* Start Extract provided *

It should be appreciated that not every implementation of the system will provide all of these features, and not every feature need be provided to all users of a particular system. In addition, a system 100 may provide additional and/or different features.
The services, mechanisms, operations and acts shown and described above are implemented, at least in part, by software running on one or more computers or computer systems or devices. It should be appreciated that each user device is, or comprises, a computer system.
Programs that implement such methods (as well as other types of data) may be stored and transmitted using a variety of media (e.g., computer readable media) in a number of manners. Hard-wired circuitry or custom hardware may be used in place of, or in combination with, some or all of the software instructions that can implement the processes of various embodiments. Thus, various combinations of hardware and software may be used instead of software only.

* End Extract provided *
* Start Stored data *

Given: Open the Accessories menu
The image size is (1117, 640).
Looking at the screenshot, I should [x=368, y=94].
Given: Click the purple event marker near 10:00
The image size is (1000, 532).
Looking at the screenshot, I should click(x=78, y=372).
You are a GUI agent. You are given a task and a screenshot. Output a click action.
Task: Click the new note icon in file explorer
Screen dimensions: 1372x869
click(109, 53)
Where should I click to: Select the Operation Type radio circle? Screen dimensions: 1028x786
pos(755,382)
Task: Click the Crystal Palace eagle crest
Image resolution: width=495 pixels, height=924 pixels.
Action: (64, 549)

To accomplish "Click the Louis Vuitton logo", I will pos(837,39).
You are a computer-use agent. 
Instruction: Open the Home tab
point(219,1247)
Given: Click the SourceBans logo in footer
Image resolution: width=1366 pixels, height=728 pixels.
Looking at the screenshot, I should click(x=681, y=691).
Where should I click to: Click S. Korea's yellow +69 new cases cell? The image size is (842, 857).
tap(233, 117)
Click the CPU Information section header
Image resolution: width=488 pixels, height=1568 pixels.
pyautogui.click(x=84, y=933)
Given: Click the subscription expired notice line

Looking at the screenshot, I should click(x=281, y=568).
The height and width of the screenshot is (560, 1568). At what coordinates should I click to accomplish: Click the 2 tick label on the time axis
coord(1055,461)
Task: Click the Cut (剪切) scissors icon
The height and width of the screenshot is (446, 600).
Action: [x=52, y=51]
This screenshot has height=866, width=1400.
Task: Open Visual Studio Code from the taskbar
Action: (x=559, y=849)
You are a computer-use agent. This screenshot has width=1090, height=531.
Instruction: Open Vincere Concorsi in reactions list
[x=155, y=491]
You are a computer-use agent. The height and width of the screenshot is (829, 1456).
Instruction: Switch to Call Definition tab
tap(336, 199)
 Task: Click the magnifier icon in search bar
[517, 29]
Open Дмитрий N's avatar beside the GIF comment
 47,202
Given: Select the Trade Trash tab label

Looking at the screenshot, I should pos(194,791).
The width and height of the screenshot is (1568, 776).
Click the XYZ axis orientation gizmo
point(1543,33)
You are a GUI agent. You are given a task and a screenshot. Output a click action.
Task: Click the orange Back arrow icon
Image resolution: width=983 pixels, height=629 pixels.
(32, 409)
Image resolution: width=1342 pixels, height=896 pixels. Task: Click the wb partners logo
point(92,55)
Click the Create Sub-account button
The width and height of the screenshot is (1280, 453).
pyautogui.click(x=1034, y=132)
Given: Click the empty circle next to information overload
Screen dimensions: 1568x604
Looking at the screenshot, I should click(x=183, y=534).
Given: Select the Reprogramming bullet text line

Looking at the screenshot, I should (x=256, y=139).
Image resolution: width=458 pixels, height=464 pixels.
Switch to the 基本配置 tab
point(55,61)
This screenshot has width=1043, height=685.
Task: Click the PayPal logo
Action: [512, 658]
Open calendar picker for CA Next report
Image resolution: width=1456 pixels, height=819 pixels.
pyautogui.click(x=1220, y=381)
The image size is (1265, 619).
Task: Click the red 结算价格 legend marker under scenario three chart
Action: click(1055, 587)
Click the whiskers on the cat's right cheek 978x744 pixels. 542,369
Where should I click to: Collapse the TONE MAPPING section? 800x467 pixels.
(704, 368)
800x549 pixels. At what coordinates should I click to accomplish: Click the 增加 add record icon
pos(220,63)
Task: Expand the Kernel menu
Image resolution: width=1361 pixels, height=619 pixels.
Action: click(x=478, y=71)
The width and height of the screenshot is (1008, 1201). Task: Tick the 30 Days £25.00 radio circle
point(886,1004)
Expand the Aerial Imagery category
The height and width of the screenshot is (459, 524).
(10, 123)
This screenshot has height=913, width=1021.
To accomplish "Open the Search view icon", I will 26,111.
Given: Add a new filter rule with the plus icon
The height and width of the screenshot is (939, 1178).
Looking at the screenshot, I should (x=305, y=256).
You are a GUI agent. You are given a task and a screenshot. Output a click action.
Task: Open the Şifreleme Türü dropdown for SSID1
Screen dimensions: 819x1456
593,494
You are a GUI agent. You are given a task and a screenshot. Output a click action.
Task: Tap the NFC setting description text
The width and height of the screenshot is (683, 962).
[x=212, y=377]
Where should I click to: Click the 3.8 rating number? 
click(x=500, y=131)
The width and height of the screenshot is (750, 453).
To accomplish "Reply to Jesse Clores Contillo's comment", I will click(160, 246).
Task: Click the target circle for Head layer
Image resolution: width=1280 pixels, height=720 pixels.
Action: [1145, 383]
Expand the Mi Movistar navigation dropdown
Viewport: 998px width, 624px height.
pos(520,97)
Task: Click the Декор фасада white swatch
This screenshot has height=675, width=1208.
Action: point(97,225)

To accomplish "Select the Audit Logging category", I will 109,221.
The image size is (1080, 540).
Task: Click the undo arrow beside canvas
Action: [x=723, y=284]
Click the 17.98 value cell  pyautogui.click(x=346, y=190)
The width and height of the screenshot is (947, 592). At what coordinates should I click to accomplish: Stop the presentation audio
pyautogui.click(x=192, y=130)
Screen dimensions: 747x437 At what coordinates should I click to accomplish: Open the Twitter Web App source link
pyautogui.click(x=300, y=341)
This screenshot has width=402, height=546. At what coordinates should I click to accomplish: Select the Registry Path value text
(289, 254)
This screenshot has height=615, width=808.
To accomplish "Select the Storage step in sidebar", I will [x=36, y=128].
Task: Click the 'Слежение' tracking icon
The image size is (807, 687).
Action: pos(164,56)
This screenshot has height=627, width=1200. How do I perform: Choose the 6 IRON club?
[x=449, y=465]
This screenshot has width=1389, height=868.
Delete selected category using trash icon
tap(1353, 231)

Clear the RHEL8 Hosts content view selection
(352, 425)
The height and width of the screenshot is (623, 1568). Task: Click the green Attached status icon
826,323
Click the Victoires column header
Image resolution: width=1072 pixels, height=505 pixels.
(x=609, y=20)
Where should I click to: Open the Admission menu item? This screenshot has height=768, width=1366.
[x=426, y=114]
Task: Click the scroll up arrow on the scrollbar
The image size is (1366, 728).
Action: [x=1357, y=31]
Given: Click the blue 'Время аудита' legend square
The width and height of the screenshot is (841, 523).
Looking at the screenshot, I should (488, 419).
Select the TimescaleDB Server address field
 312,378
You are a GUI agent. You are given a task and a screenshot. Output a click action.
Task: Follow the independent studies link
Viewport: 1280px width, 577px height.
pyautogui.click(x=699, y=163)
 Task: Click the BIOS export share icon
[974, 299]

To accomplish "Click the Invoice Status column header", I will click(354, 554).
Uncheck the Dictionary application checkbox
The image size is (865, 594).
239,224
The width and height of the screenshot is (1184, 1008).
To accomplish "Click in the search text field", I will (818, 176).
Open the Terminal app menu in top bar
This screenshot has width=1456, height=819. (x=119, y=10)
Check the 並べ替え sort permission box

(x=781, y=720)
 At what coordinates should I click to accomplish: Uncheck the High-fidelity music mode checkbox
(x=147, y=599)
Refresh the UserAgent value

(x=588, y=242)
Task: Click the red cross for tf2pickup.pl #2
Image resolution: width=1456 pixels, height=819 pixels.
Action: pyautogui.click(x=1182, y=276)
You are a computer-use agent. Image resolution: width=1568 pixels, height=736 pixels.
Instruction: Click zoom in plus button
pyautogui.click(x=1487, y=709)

* End Stored data *

**What to work on:**
**A)** Using the extract, explain why various combinations of hardware and software may be used instead of software only.
**B)** According to the extract, what is each user device, or what does it comprise?
**C)** Please pull out, word for word, the stretch of the extract from "Programs that implement" through "of software only.".

**Exercise results:**
**A)** Hard-wired circuitry or custom hardware may be used in place of, or in combination with, some or all of the software instructions that can implement the processes of various embodiments. So software alone is not required.

**B)** Each user device is, or comprises, a computer system.

**C)**
Programs that implement such methods (as well as other types of data) may be stored and transmitted using a variety of media (e.g., computer readable media) in a number of manners. Hard-wired circuitry or custom hardware may be used in place of, or in combination with, some or all of the software instructions that can implement the processes of various embodiments. Thus, various combinations of hardware and software may be used instead of software only.